ЗАДАНИЯ =
a) Пожалуйста, повторите без изменений отрывок из текста о коррупции в образовании, начиная со слов «Фактически главным механизмом» и продолжая вплоть до слов «оплатить пломбирование зуба.».
b) Изложите суть текста о коррупции в образовании в двух предложениях.

ТЕКСТ СТРАНИЦЫ =
Фактически главным механизмом принуждения к коррупции выступает необходимость подстраховаться: студенты и их родители понимают, что «взнос» делают все одногруппники. Именно поэтому они вынуждены поступать так же, опасаясь, что им (их детям) поставят плохую оценку. Подарок, кстати, не всегда принимается в денежной форме, годится и бартер. Так, преподаватели не стесняются конкретизировать, что именно следует им подарить, – духи, ювелирные изделия, витамины, набор постельного белья, памперсы или, например, оплатить пломбирование зуба.
Посредник выведет
Монетизации подверглись далеко не все неформальные отношения в сфере образования. Родственники, друзья и коллеги до сих пор засыпают преподавателей просьбами посодействовать «их» студенту. Как рассказал сотрудник частного вуза в Алма-Ате, во время сессии к дверям кабинетов преподавателей выстраиваются длинные очереди. Однако в них стоят не студенты, а другие профессора, которым нужно договориться о помощи своим подопечным. Подобные сети поддержки могут охватывать весь город. Профессор карагандинского вуза Сауле переживала за плохую успеваемость своего племянника и добилась перевода его в хорошую школу. Эту школу он явно «не тянул» по знаниям, но его устроил знакомый Сауле – в обмен на помощь своему племяннику, студенту вуза, где преподавала сама Сауле.
В отличие от советской эпохи, люди ищут уже не самого человека, который поможет решить их проблему, а посредника, который выведет на нужного человека. В этом случае уже никак не обойтись просто подарком – дорогими духами или коробкой конфет. Предполагается, что придется заплатить и посреднику, и «помощнику». И вот тут-то посредничество друзей и родственников сильно сокращает расходы: во-первых, можно не приносить конвертик им самим, во-вторых, они сбивают цену на услуги того, кто непосредственно решает проблему.

ПРЕДОСТАВЛЕННЫЕ ДАННЫЕ =

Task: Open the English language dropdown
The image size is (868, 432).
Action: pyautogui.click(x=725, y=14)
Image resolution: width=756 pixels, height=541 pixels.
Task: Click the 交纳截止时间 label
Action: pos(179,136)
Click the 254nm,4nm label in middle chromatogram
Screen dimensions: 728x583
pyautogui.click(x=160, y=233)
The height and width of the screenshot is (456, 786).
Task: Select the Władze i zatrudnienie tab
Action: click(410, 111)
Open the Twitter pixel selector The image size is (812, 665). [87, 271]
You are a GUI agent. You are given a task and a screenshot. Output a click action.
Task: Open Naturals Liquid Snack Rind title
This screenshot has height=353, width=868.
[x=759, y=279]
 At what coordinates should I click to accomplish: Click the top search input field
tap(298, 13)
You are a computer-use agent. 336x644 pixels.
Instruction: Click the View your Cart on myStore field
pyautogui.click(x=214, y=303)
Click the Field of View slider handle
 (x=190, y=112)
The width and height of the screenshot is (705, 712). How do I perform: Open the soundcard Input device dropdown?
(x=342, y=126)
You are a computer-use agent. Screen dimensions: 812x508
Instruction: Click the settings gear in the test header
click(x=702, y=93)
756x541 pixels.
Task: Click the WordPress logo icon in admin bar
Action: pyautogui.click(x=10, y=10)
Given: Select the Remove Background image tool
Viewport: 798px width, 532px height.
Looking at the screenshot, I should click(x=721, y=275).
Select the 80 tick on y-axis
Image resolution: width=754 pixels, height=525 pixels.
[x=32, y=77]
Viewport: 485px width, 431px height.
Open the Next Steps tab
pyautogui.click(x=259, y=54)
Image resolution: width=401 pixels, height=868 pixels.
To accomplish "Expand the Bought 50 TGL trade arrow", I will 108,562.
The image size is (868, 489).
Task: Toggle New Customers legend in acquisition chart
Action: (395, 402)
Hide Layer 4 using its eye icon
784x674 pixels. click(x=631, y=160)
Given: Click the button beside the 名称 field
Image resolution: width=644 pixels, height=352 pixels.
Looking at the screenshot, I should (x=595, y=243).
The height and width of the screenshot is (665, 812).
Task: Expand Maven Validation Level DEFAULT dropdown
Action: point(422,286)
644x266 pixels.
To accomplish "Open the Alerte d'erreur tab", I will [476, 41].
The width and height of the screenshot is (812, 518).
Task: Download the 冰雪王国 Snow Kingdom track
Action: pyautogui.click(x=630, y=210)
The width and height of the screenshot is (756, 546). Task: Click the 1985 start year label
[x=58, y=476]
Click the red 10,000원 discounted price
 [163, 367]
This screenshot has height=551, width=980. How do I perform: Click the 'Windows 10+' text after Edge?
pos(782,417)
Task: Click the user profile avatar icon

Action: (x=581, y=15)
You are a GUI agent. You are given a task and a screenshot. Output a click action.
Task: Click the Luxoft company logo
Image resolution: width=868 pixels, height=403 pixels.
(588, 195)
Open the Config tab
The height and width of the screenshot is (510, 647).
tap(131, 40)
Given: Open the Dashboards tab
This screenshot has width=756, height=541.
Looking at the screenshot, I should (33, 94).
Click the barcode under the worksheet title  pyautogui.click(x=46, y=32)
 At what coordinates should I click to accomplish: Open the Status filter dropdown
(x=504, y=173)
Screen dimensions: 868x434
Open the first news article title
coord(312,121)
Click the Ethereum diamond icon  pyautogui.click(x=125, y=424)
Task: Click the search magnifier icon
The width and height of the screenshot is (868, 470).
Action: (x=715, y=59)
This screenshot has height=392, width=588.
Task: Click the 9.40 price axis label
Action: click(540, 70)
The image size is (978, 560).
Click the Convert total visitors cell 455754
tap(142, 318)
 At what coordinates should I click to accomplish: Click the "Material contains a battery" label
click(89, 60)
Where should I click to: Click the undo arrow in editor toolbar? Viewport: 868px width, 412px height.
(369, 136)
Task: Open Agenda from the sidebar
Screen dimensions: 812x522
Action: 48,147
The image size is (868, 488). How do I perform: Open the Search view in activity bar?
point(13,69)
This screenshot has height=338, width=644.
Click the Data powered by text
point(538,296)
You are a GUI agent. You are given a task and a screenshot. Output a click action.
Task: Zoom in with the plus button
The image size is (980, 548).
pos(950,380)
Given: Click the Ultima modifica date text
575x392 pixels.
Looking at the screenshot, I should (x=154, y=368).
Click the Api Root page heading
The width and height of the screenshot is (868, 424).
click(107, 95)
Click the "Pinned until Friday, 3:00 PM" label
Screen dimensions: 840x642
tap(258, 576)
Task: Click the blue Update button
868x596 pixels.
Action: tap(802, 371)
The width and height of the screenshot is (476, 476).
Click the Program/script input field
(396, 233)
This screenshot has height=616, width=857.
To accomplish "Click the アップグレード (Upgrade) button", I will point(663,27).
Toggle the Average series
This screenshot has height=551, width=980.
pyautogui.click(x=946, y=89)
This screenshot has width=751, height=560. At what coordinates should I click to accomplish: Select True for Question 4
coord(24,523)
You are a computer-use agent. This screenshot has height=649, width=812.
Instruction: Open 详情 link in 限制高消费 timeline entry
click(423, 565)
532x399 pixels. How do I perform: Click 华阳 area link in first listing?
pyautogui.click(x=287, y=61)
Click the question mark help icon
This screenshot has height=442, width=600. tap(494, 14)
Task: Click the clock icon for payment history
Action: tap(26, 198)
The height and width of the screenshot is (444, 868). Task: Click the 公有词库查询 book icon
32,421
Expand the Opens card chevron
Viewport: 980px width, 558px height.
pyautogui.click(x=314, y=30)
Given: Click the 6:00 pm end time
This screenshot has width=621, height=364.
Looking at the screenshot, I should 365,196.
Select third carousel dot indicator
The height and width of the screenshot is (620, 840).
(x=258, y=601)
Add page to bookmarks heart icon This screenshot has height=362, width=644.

ОТВЕТЫ НА ЗАДАНИЯ =
a)
Фактически главным механизмом принуждения к коррупции выступает необходимость подстраховаться: студенты и их родители понимают, что «взнос» делают все одногруппники. Именно поэтому они вынуждены поступать так же, опасаясь, что им (их детям) поставят плохую оценку. Подарок, кстати, не всегда принимается в денежной форме, годится и бартер. Так, преподаватели не стесняются конкретизировать, что именно следует им подарить, – духи, ювелирные изделия, витамины, набор постельного белья, памперсы или, например, оплатить пломбирование зуба.

b) Студенты и их родители дарят преподавателям деньги или вещи, потому что так делают все одногруппники, и боятся получить плохую оценку. Кроме того, в образовании сохраняются неформальные связи: родственники, друзья и коллеги просят помочь «своим» студентам, а посредничество знакомых сокращает расходы на решение проблемы.